**Exercise tasks:**
a. In the records, switch "checkbox" to "toggle" everywhere from the line containing "Click the matching these fields text input" down to the line containing "Action: [36, 24]", and return only those lines.
b. Carry on the Westworld memory recap from where it stops.

**Given passage:**
***

Does Anybody Remember What's Happening On Westworld?
Every few years, for about 3 months, an inexplicably large number of human beings decide that they are really invested in an HBO series called Westworld. It’s an endearing practice, and a clear attempt to recreate the giddy Sunday-night camaraderie that made Game of Thrones a watch party staple years ago. Unfortunately, while GoT managed to build an audience over the course of several quality seasons before they ran out of books and started phoning (ravening) it in, Westworld was expected to capture that same audience without a beloved book series or a backlog of rich, carefully-constructed Nerd Lore.
The result: while the Thrones crew is off shooting in 30 different countries and generating CGI dragons in 30 different Monster Energy-infested cubicles, aimless HBO subscribers come together, collectively shrug their shoulders, and ask themselves “alright, which of these cowboy robots is gonna be my new Khaleesi?” Because so much of Westworld’s success hinges on this placebo-like effect in which people convince themselves that they might one day treat these characters with the same reverence as a Jon Snow or a Tyrion Lannister or a Hodor (“Hodor”), I’m curious how much of the actual story can be recollected when it’s not on the air.
To get to the bottom of this wildly unimportant conundrum, I will now do my best to Describe What Has Happened On Westworld From Memory. Come join me on this artificially intelligent Western journey (that also might include time travel?)
Author’s Note: No Westworld episodes were revisited or researched in any capacity prior to the writing of this recap.

***

[Records locating words and elements]

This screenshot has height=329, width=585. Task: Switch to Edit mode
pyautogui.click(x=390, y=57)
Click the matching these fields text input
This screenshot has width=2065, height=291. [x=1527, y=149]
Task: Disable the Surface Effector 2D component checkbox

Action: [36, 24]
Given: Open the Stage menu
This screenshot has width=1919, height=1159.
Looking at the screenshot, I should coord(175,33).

***

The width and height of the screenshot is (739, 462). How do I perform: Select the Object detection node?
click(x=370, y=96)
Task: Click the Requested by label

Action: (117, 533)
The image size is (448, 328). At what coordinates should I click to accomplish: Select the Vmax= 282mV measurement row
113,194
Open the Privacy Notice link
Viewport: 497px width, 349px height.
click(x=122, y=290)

***

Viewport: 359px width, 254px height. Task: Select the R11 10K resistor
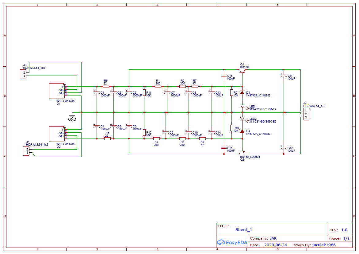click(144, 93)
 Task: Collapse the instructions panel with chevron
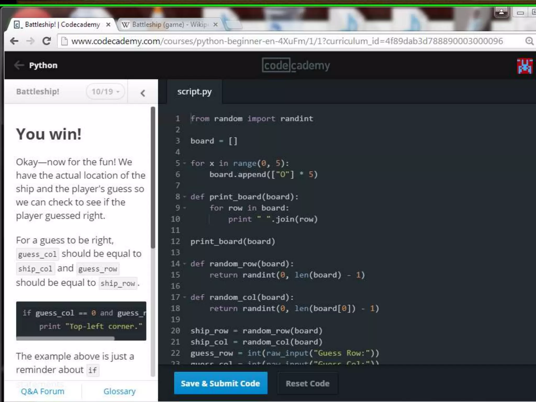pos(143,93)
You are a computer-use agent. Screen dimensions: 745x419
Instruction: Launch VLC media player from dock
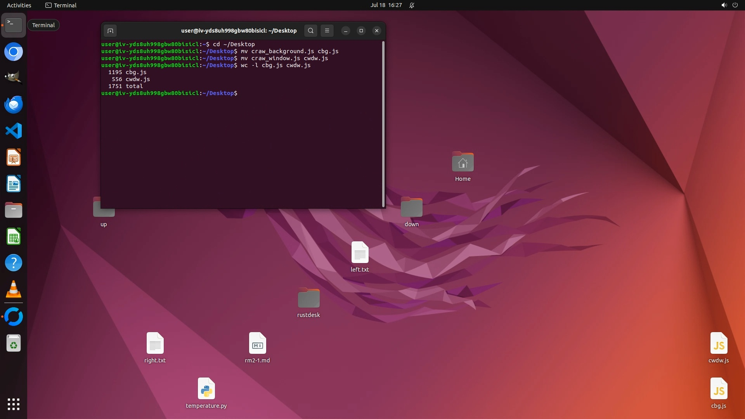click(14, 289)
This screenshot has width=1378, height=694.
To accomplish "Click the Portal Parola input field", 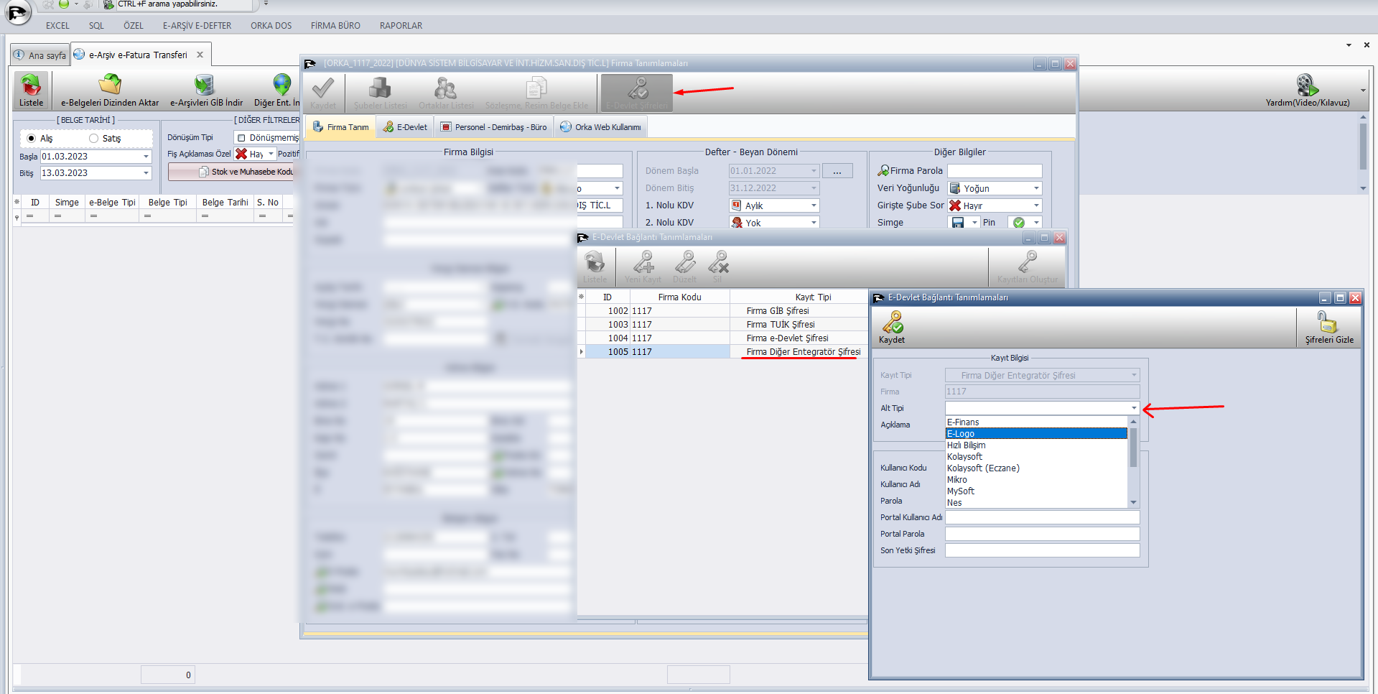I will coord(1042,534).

***

**Set of answers:**
a.
Click the matching these fields text input
This screenshot has width=2065, height=291. [x=1527, y=149]
Task: Disable the Surface Effector 2D component toggle

Action: [36, 24]

b.
We open in the frosty tundras of Siberia. No, that’s not right. A desert in Utah? That sounds closer. I think I remember things kicking off with Ed Harris scalping a guy, which weirdly enough is also the cold open to a recurring dream that has haunted me since childhood. He finds a maze under the guy’s scalp, and then I believe he starts murdering a robot named Dolores. I think he was upset that the scalp did not include a word search.
Dolores’ Dad, whose name I don’t remember because we all have our brains erased like the robots in the show at the end of each season, finds a picture that causes him to malfunction. The humans get him naked and put him in a big room with other naked robots, but I remember him coming back later on. I just have no idea when.
Meanwhile, in a time that ends up being the past, Young Ed Harris and his Horny Friend (William and….Chauncey? I got nothing) show us all the “cool” things about the early Westworld iOS: real booze, robot brothels, those swingy Western saloon doors that don’t really serve a purpose, and best of all, side quests. There’s some damsel-in-distress stuff that Young William gets into, because he’s a huge nerd, and some damsels-in-an-orgy stuff that the Horny Friend does, because he’s horny. All of this concludes with a puzzling multi-generational polyamorous relationship between Old William, Young William, and roughly 900 versions of Dolores.
Anthony Hopkins is also there as a guy who probably isn’t named Dr. Westworld but sure as hell is now. And Zoe Saldana, “MAEVE” (nailed it), starts to have some kind of robo-DMT trip that makes her think she might not be in control of her own destiny, much like everyone committed to watching this show.
The season ends when Dr. Westworld gives a speech to the park’s investors. They sit at fancy tables and watch him kill himself like a bunch of seat-fillers at the Golden Globes, which ignites a robot apocalypse because it’s the finale and they need time to write how that will play out.
Then, we all joined Dolores’ Dad in the Nude Robot Warehouse to power down our brains and wait for season 2.
After 400 years of nobody talking about Westworld, HBO threw the show back on the air, everyone passionately exclaimed “oh yeah, the robot cowboy thing, lol” and Westworld Fever (cholera, I guess) became an epidemic once again. If you thought my season 1 recap was spotty, you’ll be relieved to know that season 2 provides all the inter-techno-philosophical robot slaughter-drama you’ve come to know and not follow, now expanded to TWO NEW SEXY MURDER PARKS!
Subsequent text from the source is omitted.